* **WRITTEN INSTRUCTION**
Reproduce only the material from the line containing "Viewport: 800px width, 800px" up to and including the line containing "tap(253, 382)", updating it so that "Viewport" becomes "Window" and everything else stays unchanged.

* **EXTRACTED DATA**
# # # # # # #

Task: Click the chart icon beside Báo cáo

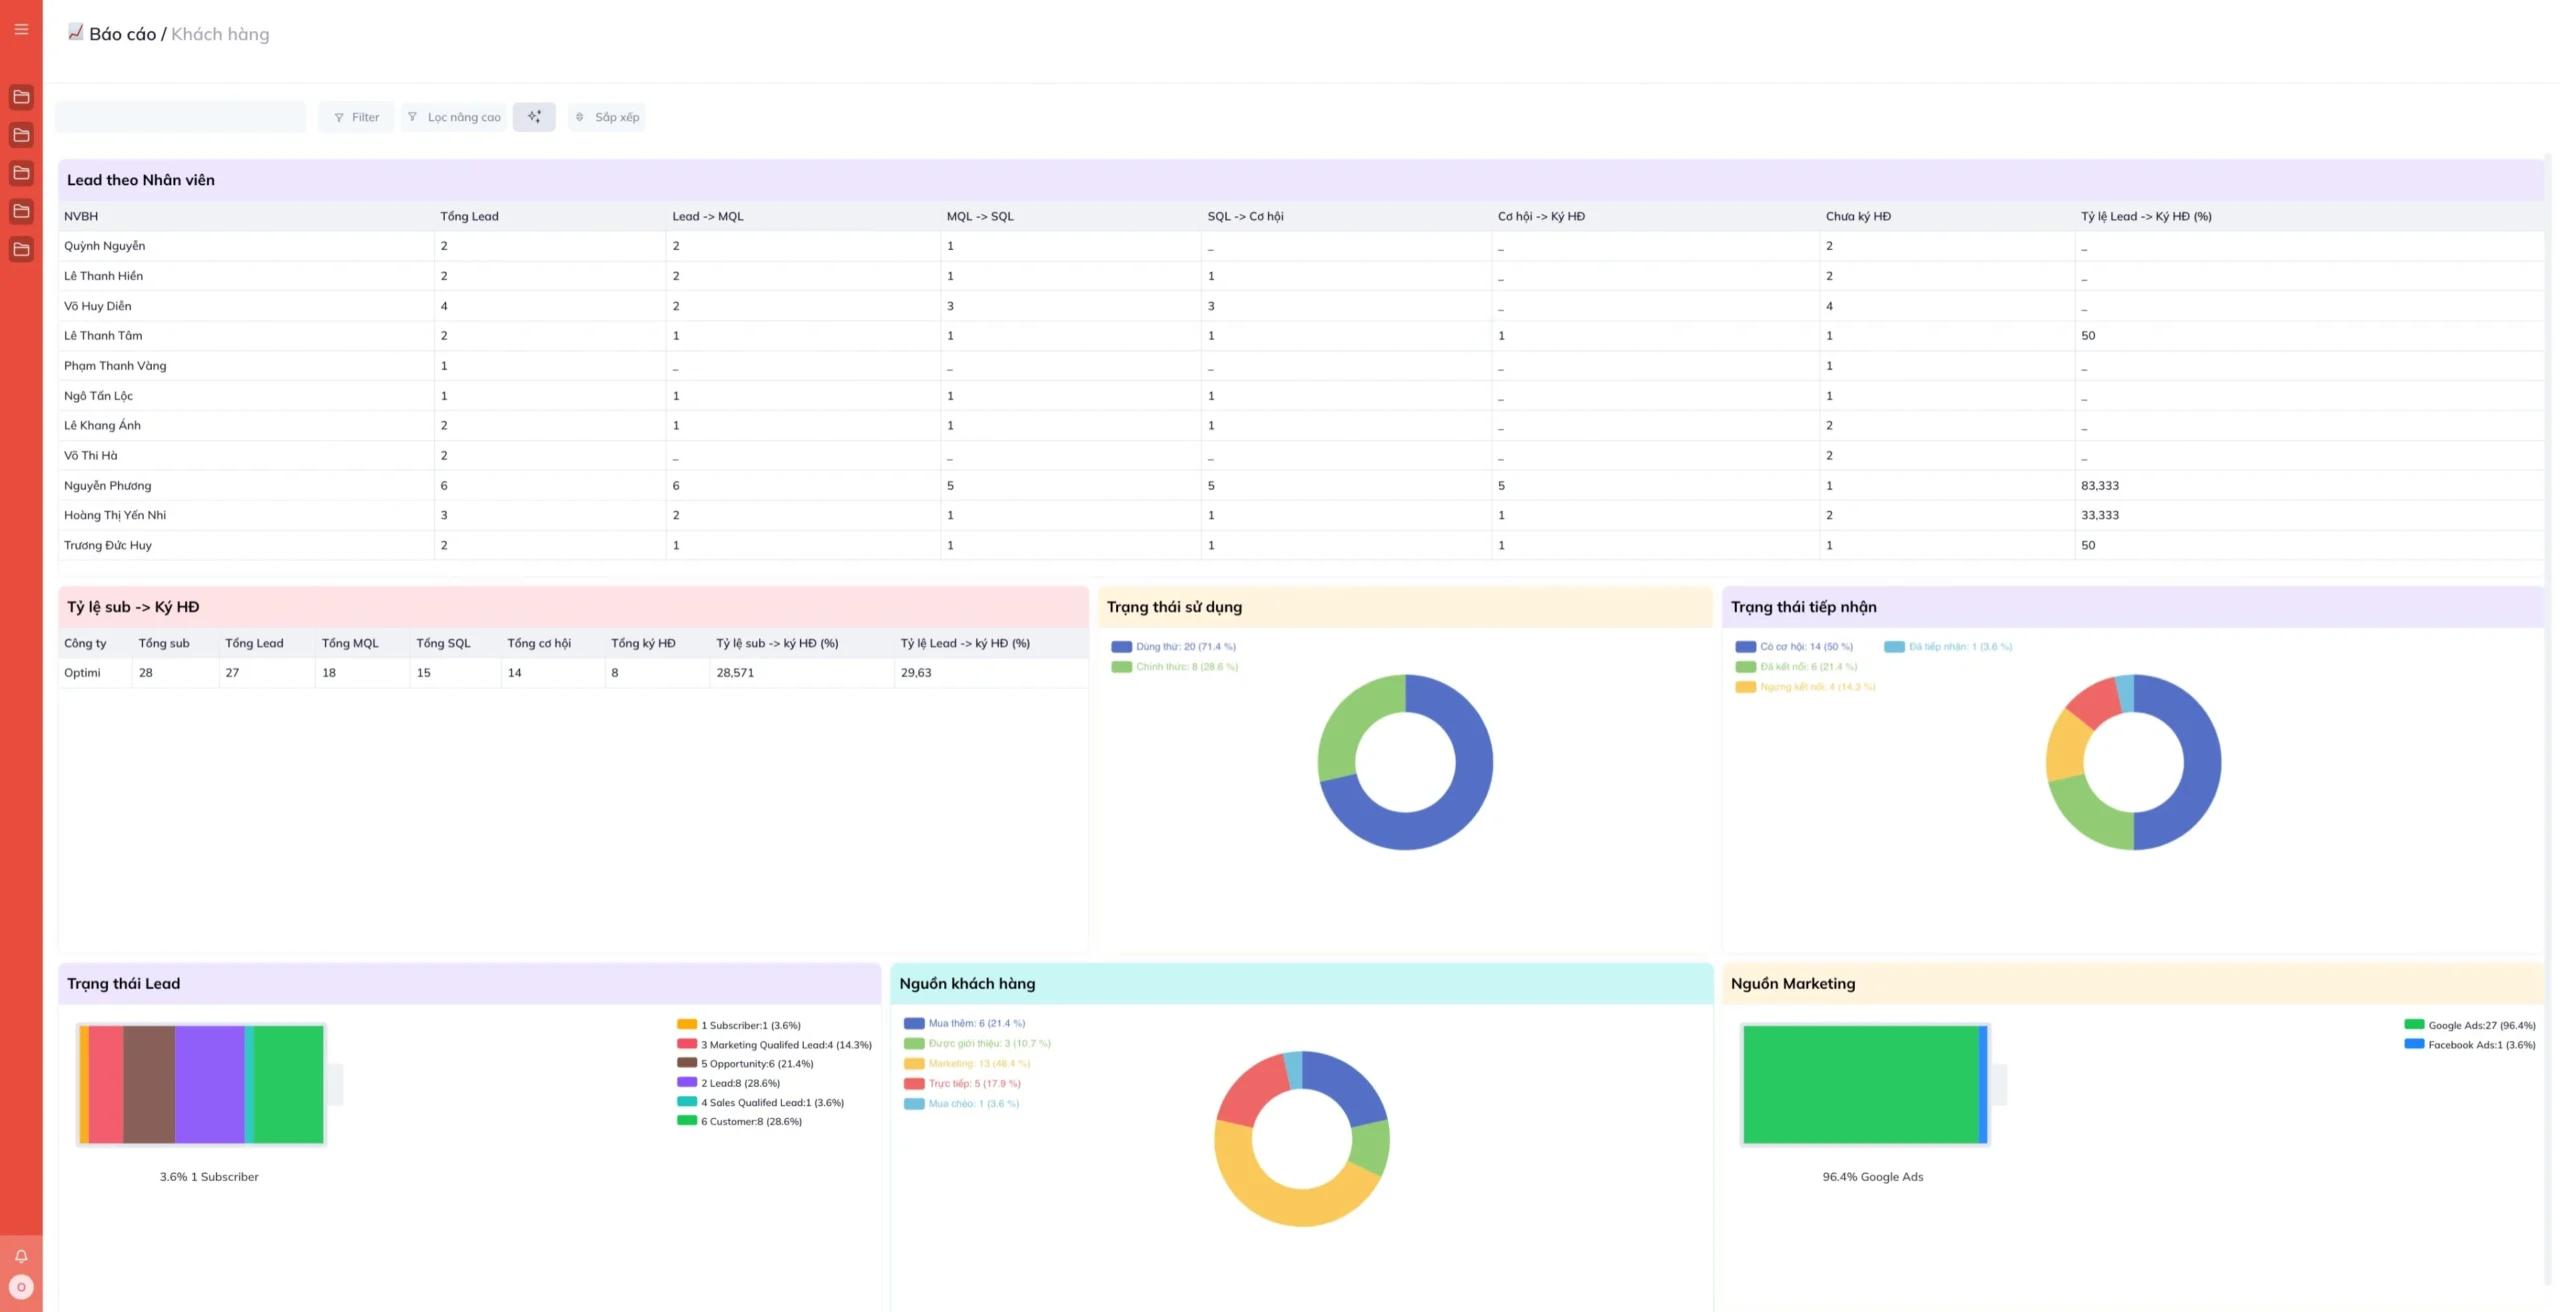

# # # # # # #

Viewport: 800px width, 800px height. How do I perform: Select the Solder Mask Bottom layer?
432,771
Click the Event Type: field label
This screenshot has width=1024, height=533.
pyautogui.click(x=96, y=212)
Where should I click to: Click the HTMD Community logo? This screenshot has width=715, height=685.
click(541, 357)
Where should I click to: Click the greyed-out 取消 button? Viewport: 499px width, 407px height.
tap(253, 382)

# # # # # # #

* **COMPLETE ANSWER**
Window: 800px width, 800px height. How do I perform: Select the Solder Mask Bottom layer?
432,771
Click the Event Type: field label
This screenshot has width=1024, height=533.
pyautogui.click(x=96, y=212)
Where should I click to: Click the HTMD Community logo? This screenshot has width=715, height=685.
click(541, 357)
Where should I click to: Click the greyed-out 取消 button? Window: 499px width, 407px height.
tap(253, 382)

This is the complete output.